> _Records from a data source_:
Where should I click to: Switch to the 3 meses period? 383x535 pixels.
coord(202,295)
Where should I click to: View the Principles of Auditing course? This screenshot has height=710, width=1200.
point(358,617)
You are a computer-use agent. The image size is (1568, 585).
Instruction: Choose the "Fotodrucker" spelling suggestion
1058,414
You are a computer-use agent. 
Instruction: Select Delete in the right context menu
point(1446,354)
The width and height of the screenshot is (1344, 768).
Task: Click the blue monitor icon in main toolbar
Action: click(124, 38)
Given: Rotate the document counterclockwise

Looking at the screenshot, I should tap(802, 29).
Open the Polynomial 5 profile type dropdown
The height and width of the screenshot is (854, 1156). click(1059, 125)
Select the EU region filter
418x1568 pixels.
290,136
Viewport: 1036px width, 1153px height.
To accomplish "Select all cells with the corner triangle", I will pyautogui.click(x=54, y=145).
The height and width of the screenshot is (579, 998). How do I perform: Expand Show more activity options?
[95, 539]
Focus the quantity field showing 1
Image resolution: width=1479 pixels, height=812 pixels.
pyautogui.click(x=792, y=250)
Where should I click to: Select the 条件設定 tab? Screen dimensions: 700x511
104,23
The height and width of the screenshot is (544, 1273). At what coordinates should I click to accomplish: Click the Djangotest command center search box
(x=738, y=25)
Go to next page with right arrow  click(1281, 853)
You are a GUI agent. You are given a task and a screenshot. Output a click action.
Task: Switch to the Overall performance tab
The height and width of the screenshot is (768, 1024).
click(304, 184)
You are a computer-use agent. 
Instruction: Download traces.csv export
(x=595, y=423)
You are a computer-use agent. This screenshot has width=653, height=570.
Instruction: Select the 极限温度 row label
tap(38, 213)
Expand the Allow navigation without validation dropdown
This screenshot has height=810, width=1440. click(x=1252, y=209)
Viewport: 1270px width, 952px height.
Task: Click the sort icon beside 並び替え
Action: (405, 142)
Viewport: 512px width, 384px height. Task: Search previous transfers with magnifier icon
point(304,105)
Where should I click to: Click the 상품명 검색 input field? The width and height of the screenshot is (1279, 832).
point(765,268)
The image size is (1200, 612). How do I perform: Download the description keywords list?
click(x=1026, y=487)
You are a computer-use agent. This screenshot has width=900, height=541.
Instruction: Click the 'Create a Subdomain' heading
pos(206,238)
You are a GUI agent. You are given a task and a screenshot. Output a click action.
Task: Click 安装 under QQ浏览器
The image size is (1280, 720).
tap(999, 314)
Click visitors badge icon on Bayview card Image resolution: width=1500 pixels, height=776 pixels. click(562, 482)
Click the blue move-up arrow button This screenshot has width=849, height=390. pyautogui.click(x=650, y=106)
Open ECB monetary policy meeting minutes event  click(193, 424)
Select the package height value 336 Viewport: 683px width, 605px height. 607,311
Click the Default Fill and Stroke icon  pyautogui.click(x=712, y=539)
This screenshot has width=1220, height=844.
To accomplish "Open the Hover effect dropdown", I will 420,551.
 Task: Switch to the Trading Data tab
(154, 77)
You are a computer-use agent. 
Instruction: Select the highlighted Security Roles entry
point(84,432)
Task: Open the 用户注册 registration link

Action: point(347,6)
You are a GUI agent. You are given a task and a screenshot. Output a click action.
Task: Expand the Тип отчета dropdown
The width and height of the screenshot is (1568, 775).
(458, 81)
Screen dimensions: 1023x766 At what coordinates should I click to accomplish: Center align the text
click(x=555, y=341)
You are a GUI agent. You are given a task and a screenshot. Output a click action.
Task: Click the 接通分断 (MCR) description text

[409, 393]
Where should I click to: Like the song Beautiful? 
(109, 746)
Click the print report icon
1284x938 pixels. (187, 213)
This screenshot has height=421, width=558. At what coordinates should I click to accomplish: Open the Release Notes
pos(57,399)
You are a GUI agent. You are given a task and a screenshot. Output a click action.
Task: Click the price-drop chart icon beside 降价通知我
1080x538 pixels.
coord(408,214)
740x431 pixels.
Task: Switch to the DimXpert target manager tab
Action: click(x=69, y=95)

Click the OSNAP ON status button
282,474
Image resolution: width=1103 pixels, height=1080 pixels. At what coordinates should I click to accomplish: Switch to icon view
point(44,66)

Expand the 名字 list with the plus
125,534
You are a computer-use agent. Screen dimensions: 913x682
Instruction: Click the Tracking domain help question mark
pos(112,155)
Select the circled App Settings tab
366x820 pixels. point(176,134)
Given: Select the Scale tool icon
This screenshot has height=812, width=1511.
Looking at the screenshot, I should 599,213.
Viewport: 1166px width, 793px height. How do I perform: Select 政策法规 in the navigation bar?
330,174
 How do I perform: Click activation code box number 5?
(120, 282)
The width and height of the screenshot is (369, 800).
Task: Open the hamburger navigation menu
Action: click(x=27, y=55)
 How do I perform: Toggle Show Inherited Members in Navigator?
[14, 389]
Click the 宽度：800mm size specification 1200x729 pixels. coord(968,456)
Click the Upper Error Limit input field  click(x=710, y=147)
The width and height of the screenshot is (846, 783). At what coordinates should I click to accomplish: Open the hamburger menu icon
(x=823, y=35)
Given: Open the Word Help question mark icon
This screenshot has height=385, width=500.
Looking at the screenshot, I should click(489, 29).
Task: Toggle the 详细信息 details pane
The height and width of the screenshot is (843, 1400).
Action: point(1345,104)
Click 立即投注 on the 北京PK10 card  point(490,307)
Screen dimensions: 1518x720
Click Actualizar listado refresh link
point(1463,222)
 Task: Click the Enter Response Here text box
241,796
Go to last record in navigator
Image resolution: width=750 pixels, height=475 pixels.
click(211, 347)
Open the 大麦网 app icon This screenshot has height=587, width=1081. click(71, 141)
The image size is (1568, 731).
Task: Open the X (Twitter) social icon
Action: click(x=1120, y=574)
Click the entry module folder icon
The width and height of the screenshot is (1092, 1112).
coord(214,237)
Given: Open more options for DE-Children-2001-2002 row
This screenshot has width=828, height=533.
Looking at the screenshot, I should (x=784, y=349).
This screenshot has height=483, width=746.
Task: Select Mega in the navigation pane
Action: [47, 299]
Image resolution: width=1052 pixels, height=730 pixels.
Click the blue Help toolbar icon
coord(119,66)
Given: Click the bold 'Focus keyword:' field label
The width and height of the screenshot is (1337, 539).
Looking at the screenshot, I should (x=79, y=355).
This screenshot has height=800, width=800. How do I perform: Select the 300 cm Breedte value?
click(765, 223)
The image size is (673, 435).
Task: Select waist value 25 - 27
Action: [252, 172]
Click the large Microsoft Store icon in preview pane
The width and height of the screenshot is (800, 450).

> _WORK TASK_:
Repeat each record verbatim.

> _YOUR RESPONSE_:
Where should I click to: Switch to the 3 meses period? 383x535 pixels.
coord(202,295)
Where should I click to: View the Principles of Auditing course? This screenshot has height=710, width=1200.
point(358,617)
You are a computer-use agent. The image size is (1568, 585).
Instruction: Choose the "Fotodrucker" spelling suggestion
1058,414
You are a computer-use agent. 
Instruction: Select Delete in the right context menu
point(1446,354)
The width and height of the screenshot is (1344, 768).
Task: Click the blue monitor icon in main toolbar
Action: click(124, 38)
Given: Rotate the document counterclockwise

Looking at the screenshot, I should tap(802, 29).
Open the Polynomial 5 profile type dropdown
The height and width of the screenshot is (854, 1156). click(1059, 125)
Select the EU region filter
418x1568 pixels.
290,136
Viewport: 1036px width, 1153px height.
To accomplish "Select all cells with the corner triangle", I will pyautogui.click(x=54, y=145).
The height and width of the screenshot is (579, 998). How do I perform: Expand Show more activity options?
[95, 539]
Focus the quantity field showing 1
Image resolution: width=1479 pixels, height=812 pixels.
pyautogui.click(x=792, y=250)
Where should I click to: Select the 条件設定 tab? Screen dimensions: 700x511
104,23
The height and width of the screenshot is (544, 1273). At what coordinates should I click to accomplish: Click the Djangotest command center search box
(x=738, y=25)
Go to next page with right arrow  click(1281, 853)
You are a GUI agent. You are given a task and a screenshot. Output a click action.
Task: Switch to the Overall performance tab
The height and width of the screenshot is (768, 1024).
click(304, 184)
You are a computer-use agent. 
Instruction: Download traces.csv export
(x=595, y=423)
You are a computer-use agent. This screenshot has width=653, height=570.
Instruction: Select the 极限温度 row label
tap(38, 213)
Expand the Allow navigation without validation dropdown
This screenshot has height=810, width=1440. click(x=1252, y=209)
Viewport: 1270px width, 952px height.
Task: Click the sort icon beside 並び替え
Action: (405, 142)
Viewport: 512px width, 384px height. Task: Search previous transfers with magnifier icon
point(304,105)
Where should I click to: Click the 상품명 검색 input field? The width and height of the screenshot is (1279, 832).
point(765,268)
The image size is (1200, 612). How do I perform: Download the description keywords list?
click(x=1026, y=487)
You are a computer-use agent. This screenshot has width=900, height=541.
Instruction: Click the 'Create a Subdomain' heading
pos(206,238)
You are a GUI agent. You are given a task and a screenshot. Output a click action.
Task: Click 安装 under QQ浏览器
The image size is (1280, 720).
tap(999, 314)
Click visitors badge icon on Bayview card Image resolution: width=1500 pixels, height=776 pixels. click(562, 482)
Click the blue move-up arrow button This screenshot has width=849, height=390. pyautogui.click(x=650, y=106)
Open ECB monetary policy meeting minutes event  click(193, 424)
Select the package height value 336 Viewport: 683px width, 605px height. 607,311
Click the Default Fill and Stroke icon  pyautogui.click(x=712, y=539)
This screenshot has width=1220, height=844.
To accomplish "Open the Hover effect dropdown", I will 420,551.
 Task: Switch to the Trading Data tab
(154, 77)
You are a computer-use agent. 
Instruction: Select the highlighted Security Roles entry
point(84,432)
Task: Open the 用户注册 registration link

Action: point(347,6)
You are a GUI agent. You are given a task and a screenshot. Output a click action.
Task: Expand the Тип отчета dropdown
The width and height of the screenshot is (1568, 775).
(458, 81)
Screen dimensions: 1023x766 At what coordinates should I click to accomplish: Center align the text
click(x=555, y=341)
You are a GUI agent. You are given a task and a screenshot. Output a click action.
Task: Click the 接通分断 (MCR) description text

[409, 393]
Where should I click to: Like the song Beautiful? 
(109, 746)
Click the print report icon
1284x938 pixels. (187, 213)
This screenshot has height=421, width=558. At what coordinates should I click to accomplish: Open the Release Notes
pos(57,399)
You are a GUI agent. You are given a task and a screenshot. Output a click action.
Task: Click the price-drop chart icon beside 降价通知我
1080x538 pixels.
coord(408,214)
740x431 pixels.
Task: Switch to the DimXpert target manager tab
Action: click(x=69, y=95)

Click the OSNAP ON status button
282,474
Image resolution: width=1103 pixels, height=1080 pixels. At what coordinates should I click to accomplish: Switch to icon view
point(44,66)

Expand the 名字 list with the plus
125,534
You are a computer-use agent. Screen dimensions: 913x682
Instruction: Click the Tracking domain help question mark
pos(112,155)
Select the circled App Settings tab
366x820 pixels. point(176,134)
Given: Select the Scale tool icon
This screenshot has height=812, width=1511.
Looking at the screenshot, I should 599,213.
Viewport: 1166px width, 793px height. How do I perform: Select 政策法规 in the navigation bar?
330,174
 How do I perform: Click activation code box number 5?
(120, 282)
The width and height of the screenshot is (369, 800).
Task: Open the hamburger navigation menu
Action: click(x=27, y=55)
 How do I perform: Toggle Show Inherited Members in Navigator?
[14, 389]
Click the 宽度：800mm size specification 1200x729 pixels. coord(968,456)
Click the Upper Error Limit input field  click(x=710, y=147)
The width and height of the screenshot is (846, 783). At what coordinates should I click to accomplish: Open the hamburger menu icon
(x=823, y=35)
Given: Open the Word Help question mark icon
This screenshot has height=385, width=500.
Looking at the screenshot, I should click(489, 29).
Task: Toggle the 详细信息 details pane
The height and width of the screenshot is (843, 1400).
Action: point(1345,104)
Click 立即投注 on the 北京PK10 card  point(490,307)
Screen dimensions: 1518x720
Click Actualizar listado refresh link
point(1463,222)
 Task: Click the Enter Response Here text box
241,796
Go to last record in navigator
Image resolution: width=750 pixels, height=475 pixels.
click(211, 347)
Open the 大麦网 app icon This screenshot has height=587, width=1081. click(71, 141)
The image size is (1568, 731).
Task: Open the X (Twitter) social icon
Action: click(x=1120, y=574)
Click the entry module folder icon
The width and height of the screenshot is (1092, 1112).
coord(214,237)
Given: Open more options for DE-Children-2001-2002 row
This screenshot has width=828, height=533.
Looking at the screenshot, I should (x=784, y=349).
This screenshot has height=483, width=746.
Task: Select Mega in the navigation pane
Action: [47, 299]
Image resolution: width=1052 pixels, height=730 pixels.
Click the blue Help toolbar icon
coord(119,66)
Given: Click the bold 'Focus keyword:' field label
The width and height of the screenshot is (1337, 539).
Looking at the screenshot, I should (x=79, y=355).
This screenshot has height=800, width=800. How do I perform: Select the 300 cm Breedte value?
click(765, 223)
The image size is (673, 435).
Task: Select waist value 25 - 27
Action: [252, 172]
Click the large Microsoft Store icon in preview pane
The width and height of the screenshot is (800, 450).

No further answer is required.